We waited for a couple of weeks for signs that Asher was ready to return home, so that we could stop dancing around each other and find something that worked for us all.
As the days went on, I hoped that this time my heat had worked. I wanted to give my family something to look forward to.
Ívarr and his team were still working hard to find out what had caused the change and if it was something that they could replicate. More omegas, more alphas, were a win to shifter kind. Especially if they could have children.
Poor Tate was in the clinic every morning to be tested, something that was making him feel like a lab rat. I’d heard talk of scanning him, but they hadn’t wanted to get anyone’s hopes up that Tate would be like a born omega, and be able to have kids.

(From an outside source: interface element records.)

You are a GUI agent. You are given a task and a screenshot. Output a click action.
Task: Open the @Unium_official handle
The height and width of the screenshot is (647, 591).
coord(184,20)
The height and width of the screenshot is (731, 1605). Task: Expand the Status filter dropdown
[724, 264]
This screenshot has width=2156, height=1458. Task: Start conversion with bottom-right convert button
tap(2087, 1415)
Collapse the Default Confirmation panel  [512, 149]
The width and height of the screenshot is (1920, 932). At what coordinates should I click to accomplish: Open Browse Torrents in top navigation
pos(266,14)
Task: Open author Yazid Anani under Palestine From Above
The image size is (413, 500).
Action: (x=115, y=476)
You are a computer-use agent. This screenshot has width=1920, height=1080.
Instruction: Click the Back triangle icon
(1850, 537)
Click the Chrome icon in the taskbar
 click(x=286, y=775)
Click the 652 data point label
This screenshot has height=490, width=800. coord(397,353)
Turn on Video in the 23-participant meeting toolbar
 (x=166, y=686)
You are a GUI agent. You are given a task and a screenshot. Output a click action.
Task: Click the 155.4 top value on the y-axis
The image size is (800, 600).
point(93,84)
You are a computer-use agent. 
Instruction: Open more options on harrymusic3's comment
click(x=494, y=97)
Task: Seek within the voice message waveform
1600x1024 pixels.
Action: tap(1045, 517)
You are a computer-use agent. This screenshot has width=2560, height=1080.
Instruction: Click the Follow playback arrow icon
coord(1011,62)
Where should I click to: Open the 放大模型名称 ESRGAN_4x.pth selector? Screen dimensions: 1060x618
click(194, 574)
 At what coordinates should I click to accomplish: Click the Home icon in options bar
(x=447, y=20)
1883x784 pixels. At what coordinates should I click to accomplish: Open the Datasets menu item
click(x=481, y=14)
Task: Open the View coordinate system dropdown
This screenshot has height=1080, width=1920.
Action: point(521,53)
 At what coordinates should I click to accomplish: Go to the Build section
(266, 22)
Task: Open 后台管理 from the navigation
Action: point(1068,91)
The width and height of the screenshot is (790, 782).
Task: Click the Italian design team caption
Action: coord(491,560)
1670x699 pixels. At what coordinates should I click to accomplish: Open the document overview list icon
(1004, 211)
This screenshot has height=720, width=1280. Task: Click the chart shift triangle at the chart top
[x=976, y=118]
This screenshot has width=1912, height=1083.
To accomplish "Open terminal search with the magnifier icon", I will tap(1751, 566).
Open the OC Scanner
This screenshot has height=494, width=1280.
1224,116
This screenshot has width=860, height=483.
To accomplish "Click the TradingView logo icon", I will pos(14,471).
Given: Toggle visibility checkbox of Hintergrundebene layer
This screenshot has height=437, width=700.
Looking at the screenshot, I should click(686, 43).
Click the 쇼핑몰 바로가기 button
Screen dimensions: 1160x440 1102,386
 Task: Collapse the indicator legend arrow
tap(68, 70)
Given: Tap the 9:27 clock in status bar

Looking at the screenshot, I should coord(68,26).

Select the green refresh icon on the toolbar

It meant that instead of integrating with the pack now that his secret was out, Tate was spending more and more time at home. A home that was far too small for what we needed. Which is why I’d hatched a plan.
Alpha Blake had taken over the rest of the land that the Sweetwater sleuth had owned when the group of bears rejoined the pack shortly after Kade had become Alpha Mate. The land was desperately needed now that the elves were staying here and making homes within our borders.
I’d found us a home. One that was ready to move into as soon as the new fences were finished and wards constructed. The high trees made a perfect cover. Spells and nets made it so that flying shifters, the Northarbor aviary in particular, couldn’t spy on us or gain access to our lands. The house had six bedrooms, two reception rooms, a playroom, and a home gym. The kitchen was massive, with a large table dominating the space.
We couldn’t move into it without Asher. I wouldn’t start our new life in our new home without a member of our family. Just thinking of his suffering through the endless therapy to get back to Tate had guilt spiking my chest.
I sat up, absentmindedly rubbing my chest, and stared at the two sleeping shifters on either side of me. Thirteen days had passed since my last heat, since Tate’s heat, and each day made me wonder.
Roan woke, eyes bleary. “What’s that smell?” His nose twitched. It was adorable.
I’d been so distracted thinking about Asher and how bad I felt about my part in the situation, I really shouldn’t have pushed him into a bond he wasn’t comfortable in, that I hadn’t picked up on it myself.
It was coming from me.
“Could I–?”
“We’ve got a test, right?” Roan asked.